[MITgcm-support] Compiler options for ifort on x86_64

Lucas Merckelbach lmm at noc.soton.ac.uk
Fri Oct 21 09:17:41 EDT 2005


Constantinos, thanks for your message. It helped me a bit, but it didn't 
solved the problem. Yet, I hope.

On Thu, 20 Oct 2005, Constantinos Evangelinos wrote:

> On Thursday 20 October 2005 06:31, Lucas Merckelbach wrote:
>> In an attempt to compile the mitgcm model for a 512x512x32 grid on
>> x86_64 machines (EM64T and AMD64), the linking stage fails with
>>
>> impldiff.o: In function `impldiff_':
>> impldiff.f:(.text+0x697): relocation truncated to fit: R_X86_64_PC32
>> against `.bss'
[...]

> Solutions:
> 1) Compile everything (including MPI/NetCDF libraries) with -fPIC (-fpic etc.
> should be the same) and link with -i_dynamic. This should work in most if not
> all cases.
I compiled it without MPI and NetCDF support using this solution. And it 
didn't work. (At least consistent as I thought I tried this before).
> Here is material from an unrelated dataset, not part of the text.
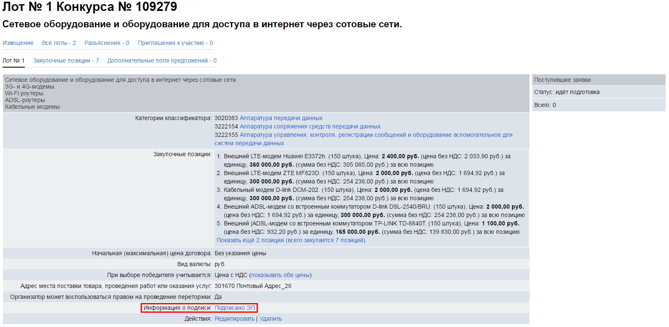
Task: Go to Все лоты - 2
Action: click(x=59, y=43)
> 2) Compile everything (apparently and unfortunately including MPI/NetCDF
> libraries) with -mcmodel=medium. This should work in all cases with a small
> performance penalty.
Funny enough I saw this solution somewhere, but for another compiler. 
According to the man page of ifort this option doesn't exist. But it 
does... The code *does* compile, using this solution.

> 3) Compile everything (apparently and unfortunately including MPI/NetCDF
> libraries) with -mcmodel=large. This should work in all cases with a slightly
> larger performance penalty than (2) [...]
I haven't tried this one (yet) as the option (2) compiles.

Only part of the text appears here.